(Your instructions): Rewrite the lines of the listing between the one containing "The height and width of the screenshot is (650, 1568)." and the end of the listing, inclusive, with every click coordinate in the answers multiplied by 0.65 and rounded to the nearest whole number, halves rounding up, and with the requests kept in. Give only those lines, and leave out the pictures.

Start of Records for this task

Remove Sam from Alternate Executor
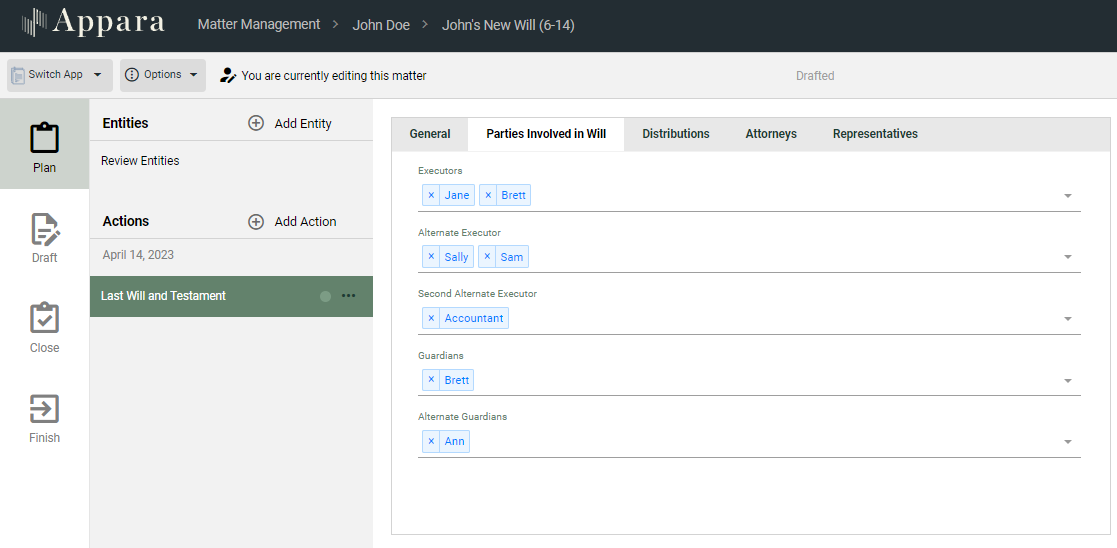Screen dimensions: 1117x548 pos(487,257)
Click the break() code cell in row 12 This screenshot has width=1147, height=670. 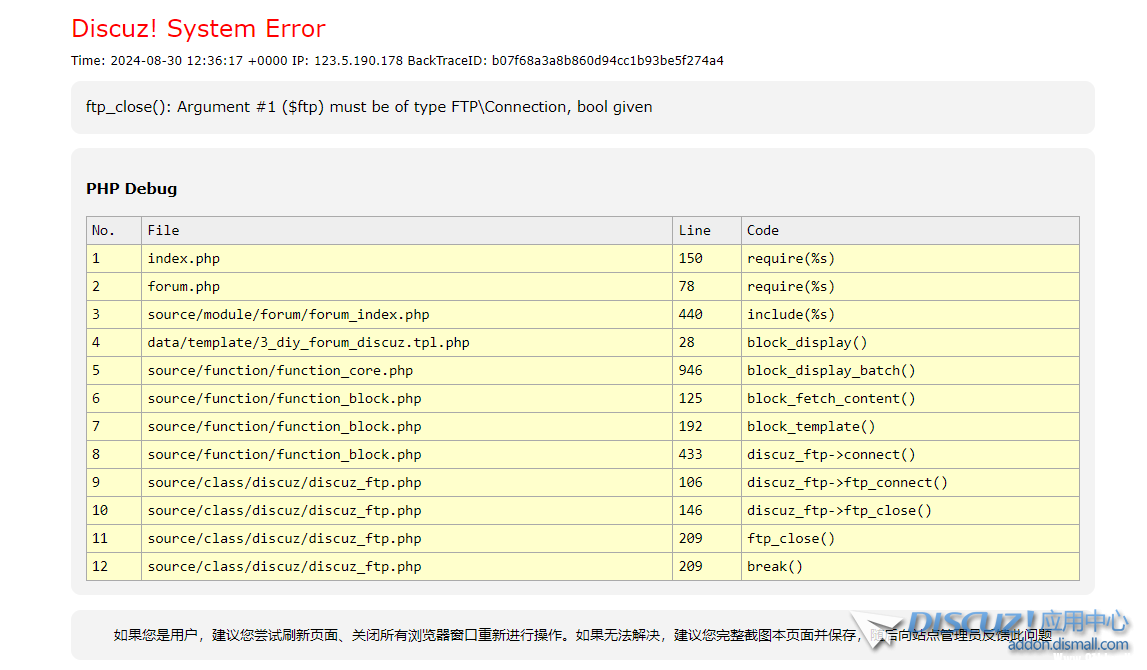point(775,567)
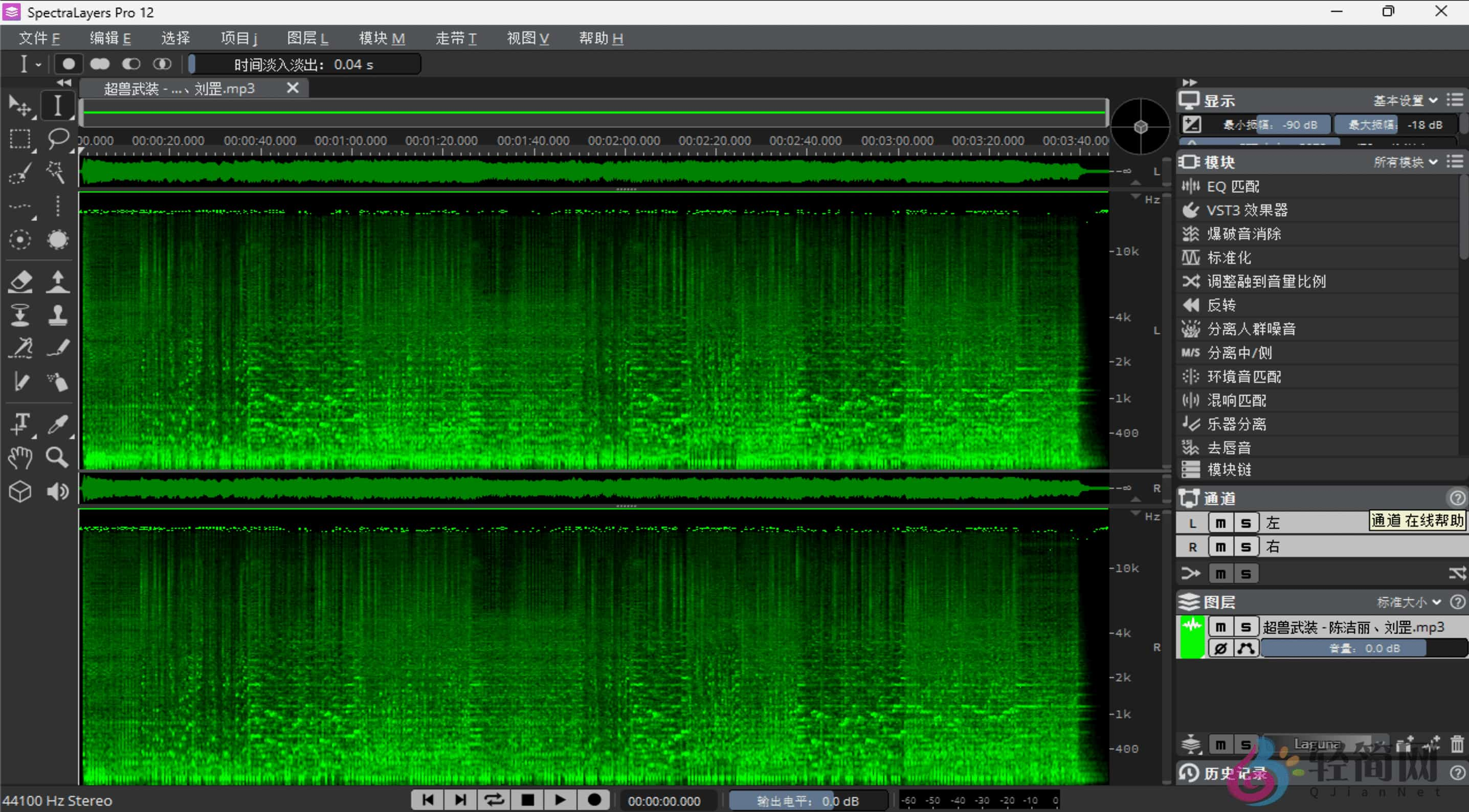
Task: Select the Rectangular Selection tool
Action: coord(20,140)
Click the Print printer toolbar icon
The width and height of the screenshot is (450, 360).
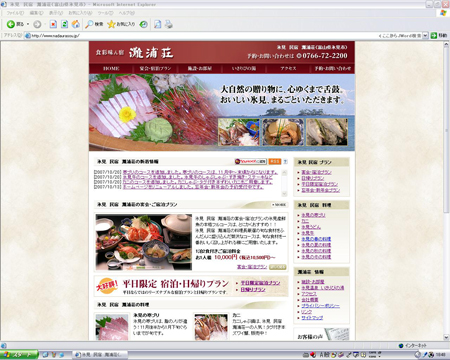169,24
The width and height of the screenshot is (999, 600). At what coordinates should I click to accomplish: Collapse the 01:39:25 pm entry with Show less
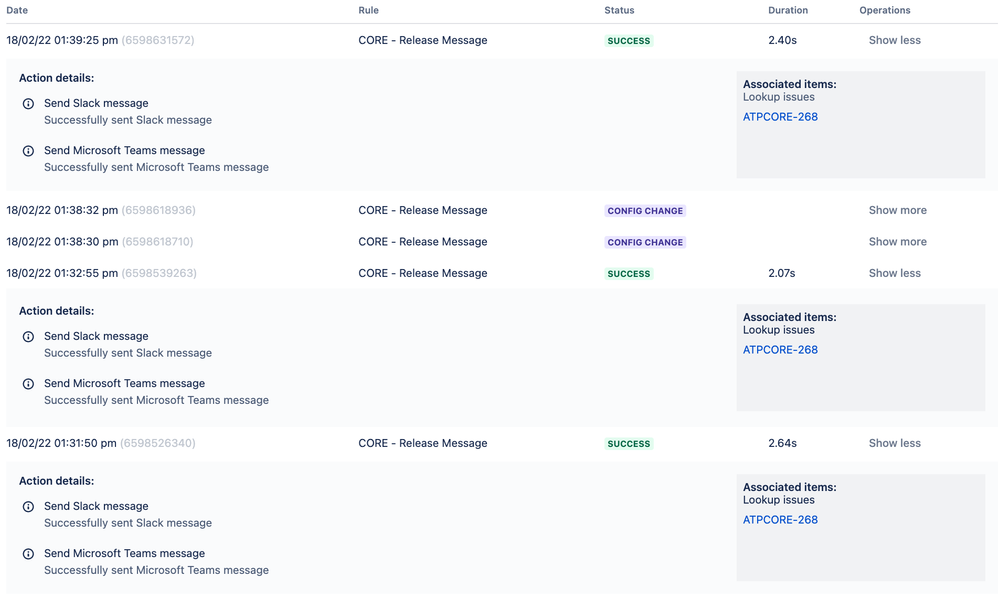[x=894, y=41]
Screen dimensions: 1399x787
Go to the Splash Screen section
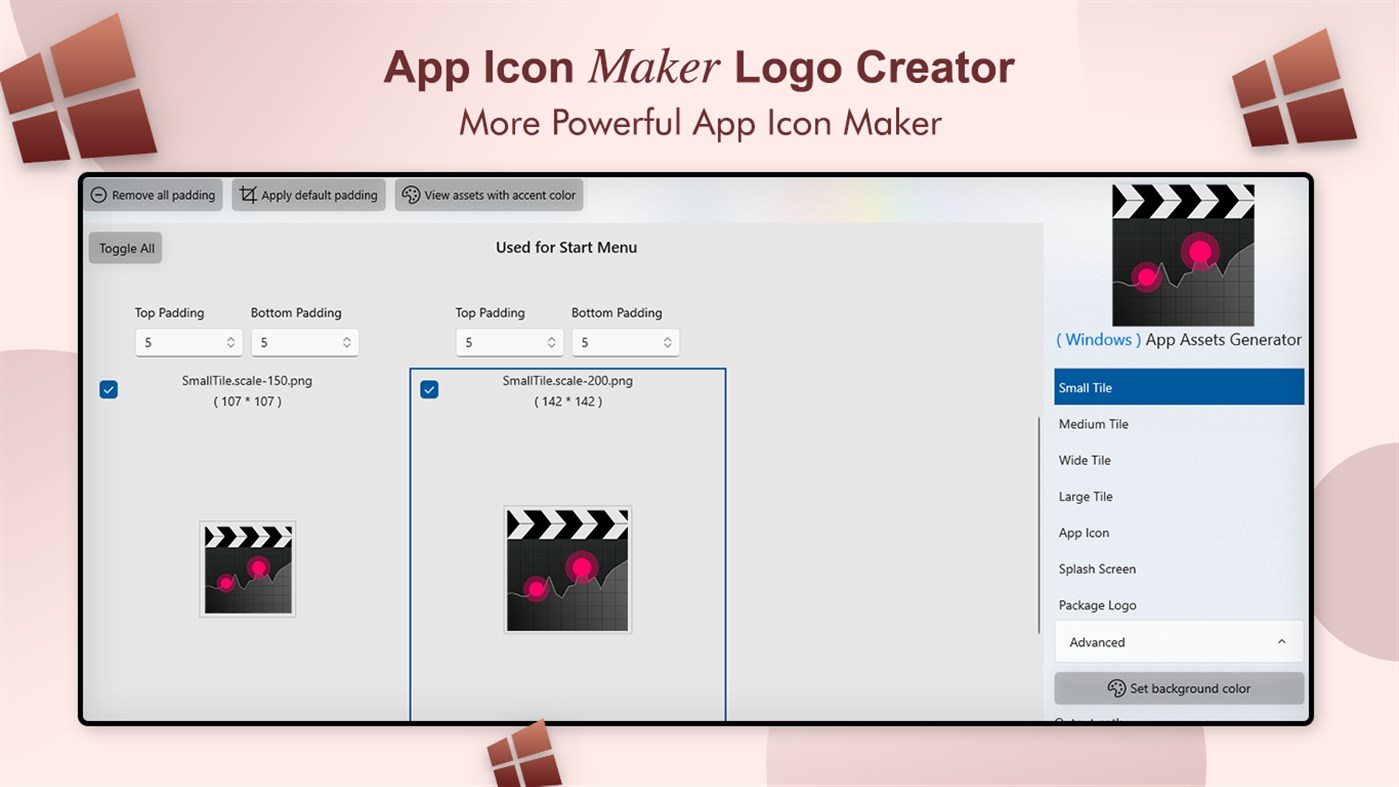(1178, 568)
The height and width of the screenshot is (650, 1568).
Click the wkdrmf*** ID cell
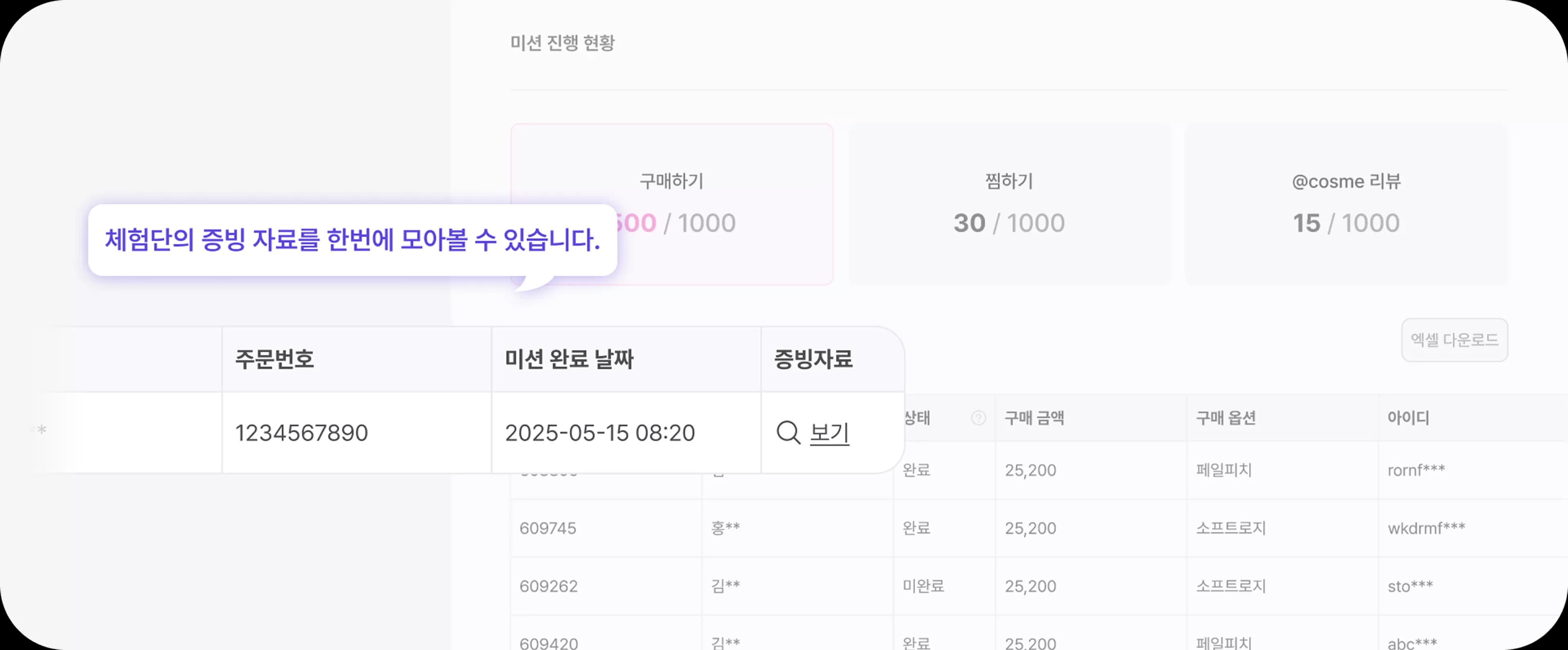click(1426, 528)
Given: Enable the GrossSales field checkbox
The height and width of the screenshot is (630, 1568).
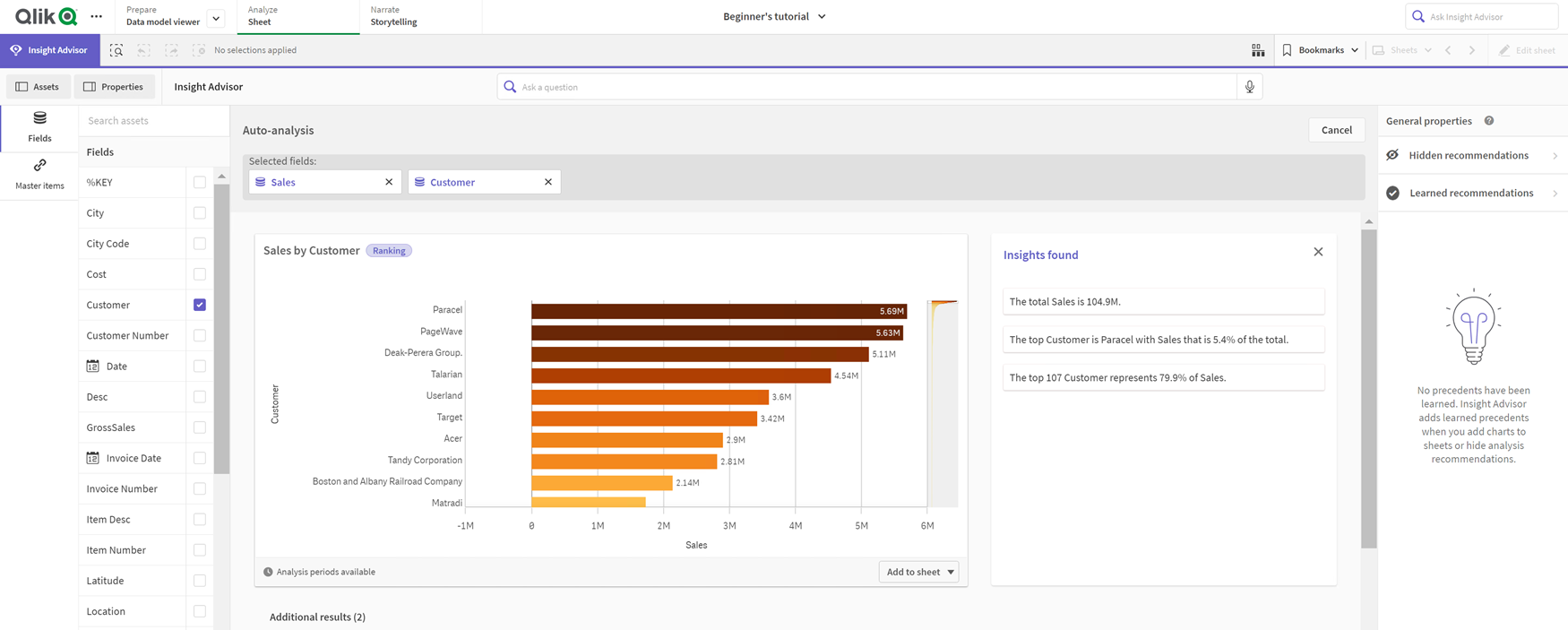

End of Records for this task

(Response):
The height and width of the screenshot is (650, 1568).
Click the wkdrmf*** ID cell
click(927, 343)
Given: Enable the GrossSales field checkbox
The height and width of the screenshot is (630, 1568).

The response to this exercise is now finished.